Anger and Stress Hurt the Heart
Frequent Anger and Stress Damage Your Heart So We Must Learn Methods to Manage Them
I recently received this email from a man in my online anger management class…
‘Dear Dr. John:
Your online anger management class has been extremely helpful to me. The tools you teach are working. My family has seen a big change in my anger. I’m calmer and happier than I used to be. A few months ago, I had a heart attack and nearly died. Your class has shown me that most of my health issues were linked to my anger. Before my heart attack, I had no idea that anger was linked to my physical health issues. I was great at blaming everyone else for my anger. Now, I am taking responsibilty for my moods. Thank you for teaching me new ways of dealing with anger.’
One of the reasons I began my online anger management class was to teach people proven tools to lessen the damage done to the heart by chronic, long-term anger. In recent years, science has proven that chronic stress and anger hurt the brain, the heart and the lungs. So it is essential to learn proven tools to handle anger and stress effectively.
Anger Linked to Heart Disease
In a recent study in the American Academy of Family Physicians, researchers concluded that men and women with high levels of chronic anger and stress are at much higher risk of heart disease. The study found men with high levels of chronic anger and irritation were over one and half times as likely to develop high blood pressure (i.e., at least 140 mmHg systolic or 90 mmHg diastolic). Individuals with chronic high intensity anger were 90% more likely to move from prehypertension to coronary heart disease when compared to people with low intensity anger.

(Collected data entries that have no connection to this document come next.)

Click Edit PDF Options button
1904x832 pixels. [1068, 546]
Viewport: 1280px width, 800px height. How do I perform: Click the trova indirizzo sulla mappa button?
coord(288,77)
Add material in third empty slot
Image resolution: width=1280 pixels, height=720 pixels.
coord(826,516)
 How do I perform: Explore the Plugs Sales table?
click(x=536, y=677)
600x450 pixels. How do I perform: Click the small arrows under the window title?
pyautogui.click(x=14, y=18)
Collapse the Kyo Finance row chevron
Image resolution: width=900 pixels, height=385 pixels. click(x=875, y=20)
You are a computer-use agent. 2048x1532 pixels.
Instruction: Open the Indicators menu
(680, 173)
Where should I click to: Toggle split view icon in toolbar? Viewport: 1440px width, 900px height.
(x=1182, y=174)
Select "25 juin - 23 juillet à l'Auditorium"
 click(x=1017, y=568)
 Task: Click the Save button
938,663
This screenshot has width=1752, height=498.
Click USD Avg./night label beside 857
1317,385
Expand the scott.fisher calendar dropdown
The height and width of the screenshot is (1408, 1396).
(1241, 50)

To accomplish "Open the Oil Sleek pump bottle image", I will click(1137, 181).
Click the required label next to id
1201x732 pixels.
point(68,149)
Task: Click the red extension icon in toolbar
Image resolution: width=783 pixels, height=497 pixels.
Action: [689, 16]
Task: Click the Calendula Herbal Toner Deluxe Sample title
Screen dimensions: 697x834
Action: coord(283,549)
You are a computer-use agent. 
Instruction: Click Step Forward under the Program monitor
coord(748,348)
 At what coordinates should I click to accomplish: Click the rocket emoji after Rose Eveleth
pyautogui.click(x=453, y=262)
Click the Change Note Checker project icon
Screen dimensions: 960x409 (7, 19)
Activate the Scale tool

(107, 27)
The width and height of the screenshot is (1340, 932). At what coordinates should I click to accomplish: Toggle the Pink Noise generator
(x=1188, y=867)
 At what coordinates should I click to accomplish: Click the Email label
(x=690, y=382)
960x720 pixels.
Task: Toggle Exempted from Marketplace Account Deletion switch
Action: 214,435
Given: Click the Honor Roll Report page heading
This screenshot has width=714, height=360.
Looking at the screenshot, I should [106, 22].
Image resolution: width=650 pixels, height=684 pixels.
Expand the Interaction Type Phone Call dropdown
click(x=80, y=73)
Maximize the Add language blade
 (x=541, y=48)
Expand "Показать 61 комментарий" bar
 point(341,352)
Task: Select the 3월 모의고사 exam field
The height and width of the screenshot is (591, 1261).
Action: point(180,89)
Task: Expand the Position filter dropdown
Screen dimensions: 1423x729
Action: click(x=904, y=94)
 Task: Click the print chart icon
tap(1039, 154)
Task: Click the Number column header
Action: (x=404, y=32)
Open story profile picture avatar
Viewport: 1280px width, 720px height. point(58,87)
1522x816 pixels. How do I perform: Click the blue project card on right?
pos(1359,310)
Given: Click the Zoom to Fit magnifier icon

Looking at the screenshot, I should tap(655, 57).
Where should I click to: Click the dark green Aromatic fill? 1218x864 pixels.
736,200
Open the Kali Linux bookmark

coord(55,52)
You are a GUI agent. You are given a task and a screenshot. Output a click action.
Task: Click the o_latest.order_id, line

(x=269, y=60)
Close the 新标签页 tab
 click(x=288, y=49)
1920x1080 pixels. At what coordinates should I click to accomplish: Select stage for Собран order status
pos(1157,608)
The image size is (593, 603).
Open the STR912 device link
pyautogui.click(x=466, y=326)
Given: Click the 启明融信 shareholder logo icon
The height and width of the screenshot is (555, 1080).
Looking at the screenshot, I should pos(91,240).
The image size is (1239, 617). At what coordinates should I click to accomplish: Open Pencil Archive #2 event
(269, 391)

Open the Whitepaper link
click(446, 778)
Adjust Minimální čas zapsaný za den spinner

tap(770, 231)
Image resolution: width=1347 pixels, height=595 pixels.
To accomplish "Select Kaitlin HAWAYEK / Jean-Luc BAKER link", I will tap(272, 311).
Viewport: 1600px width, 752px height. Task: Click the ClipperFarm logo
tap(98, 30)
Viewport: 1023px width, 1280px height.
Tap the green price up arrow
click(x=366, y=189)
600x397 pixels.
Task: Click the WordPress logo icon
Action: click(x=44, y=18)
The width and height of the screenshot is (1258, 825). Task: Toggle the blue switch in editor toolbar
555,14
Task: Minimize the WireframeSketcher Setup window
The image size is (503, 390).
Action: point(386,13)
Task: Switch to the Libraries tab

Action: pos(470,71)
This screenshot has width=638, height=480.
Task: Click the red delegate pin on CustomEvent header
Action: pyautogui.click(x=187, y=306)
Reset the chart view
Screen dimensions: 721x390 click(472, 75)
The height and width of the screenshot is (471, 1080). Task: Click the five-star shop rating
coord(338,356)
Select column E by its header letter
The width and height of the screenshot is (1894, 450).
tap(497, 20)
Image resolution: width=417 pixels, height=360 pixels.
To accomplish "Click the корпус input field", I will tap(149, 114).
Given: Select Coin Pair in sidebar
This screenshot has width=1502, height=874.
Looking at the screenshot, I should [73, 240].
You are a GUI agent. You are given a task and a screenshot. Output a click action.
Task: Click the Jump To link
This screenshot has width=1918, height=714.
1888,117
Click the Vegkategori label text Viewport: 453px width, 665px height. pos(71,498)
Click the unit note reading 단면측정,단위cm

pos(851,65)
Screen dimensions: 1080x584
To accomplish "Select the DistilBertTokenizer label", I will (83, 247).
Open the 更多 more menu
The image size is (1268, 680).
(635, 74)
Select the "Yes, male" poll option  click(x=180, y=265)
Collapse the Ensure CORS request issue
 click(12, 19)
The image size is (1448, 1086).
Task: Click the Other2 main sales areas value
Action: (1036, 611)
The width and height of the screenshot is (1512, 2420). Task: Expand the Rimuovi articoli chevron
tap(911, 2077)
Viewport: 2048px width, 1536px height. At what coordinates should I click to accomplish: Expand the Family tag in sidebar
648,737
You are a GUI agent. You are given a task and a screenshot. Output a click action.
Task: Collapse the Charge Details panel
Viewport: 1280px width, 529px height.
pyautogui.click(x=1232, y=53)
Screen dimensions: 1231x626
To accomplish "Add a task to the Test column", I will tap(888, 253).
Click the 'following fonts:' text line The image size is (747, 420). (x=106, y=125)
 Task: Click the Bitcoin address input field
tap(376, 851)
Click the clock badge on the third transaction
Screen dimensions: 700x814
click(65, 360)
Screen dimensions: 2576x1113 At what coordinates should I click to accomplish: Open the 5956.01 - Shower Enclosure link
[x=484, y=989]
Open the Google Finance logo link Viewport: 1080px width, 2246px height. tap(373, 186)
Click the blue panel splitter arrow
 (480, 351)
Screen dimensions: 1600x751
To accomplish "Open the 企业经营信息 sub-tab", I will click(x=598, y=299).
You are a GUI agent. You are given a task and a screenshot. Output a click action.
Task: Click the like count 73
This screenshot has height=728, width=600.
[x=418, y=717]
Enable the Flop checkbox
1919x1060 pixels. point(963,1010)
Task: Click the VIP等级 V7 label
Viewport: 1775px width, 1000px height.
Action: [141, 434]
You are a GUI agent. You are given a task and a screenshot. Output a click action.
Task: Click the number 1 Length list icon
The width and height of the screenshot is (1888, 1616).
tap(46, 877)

Stress Linked to Heart Disease
Both men and women with long-standing levels of stress had nearly 1.7 times the chance of developing heart disease as compared to those with low to moderate levels of stress. This means people with high levels of chronic stress are almost twice as likely to develop coronary heart disease. However, this is completely preventable – all that needs to be done is practice new ways of relating to stress. The authors suggest that quality stress management and anger management classes are very helpful for reducing stres and anger and ultimately, preventing the unnecessary progression to coronary heart disease.
Negative Emotions In General Are Related to Heart Disease
Three major negative emotional states – depression, anxiety and anger-hostility – were implicated in coronary heart disease in a study published in the Psychological Bulletin. These findings indicate that it is more of a general disposition towards negative emotions that may be more critical for the risk of heart disease than any one specific emotion. Prevention is key. Learning new ways to turn down the intensity and frequency of anger and stress is paramount.
A Predisposition to Negative Emotions
Work by Richard Davidson, a top-notch neuropsychologist, has shown that one of our brain circuits determines how quickly we recover from negative emotions. Rarely do I work with someone who is merely angry, or solely anxious, or only depressed. More frequently, such individuals have a hard time bouncing back from any and all of the major negative emotions (e.g. anger, sadness and anxiety) due to the way in which this brain circuit works in them. While this is not their fault, it is critical for them to learn tools to manage these emotions for the good of their health and for the happiness of their loved ones.
Inevitably, people will become more aware that a predisposition towards negative emotions (e.g. hostility, anger, anxiety and depression) harms the heart and puts individuals at an increased risk of heart disease. Through practicing stress management tools and anger management tools, this risk to our hearts can be greatly diminished.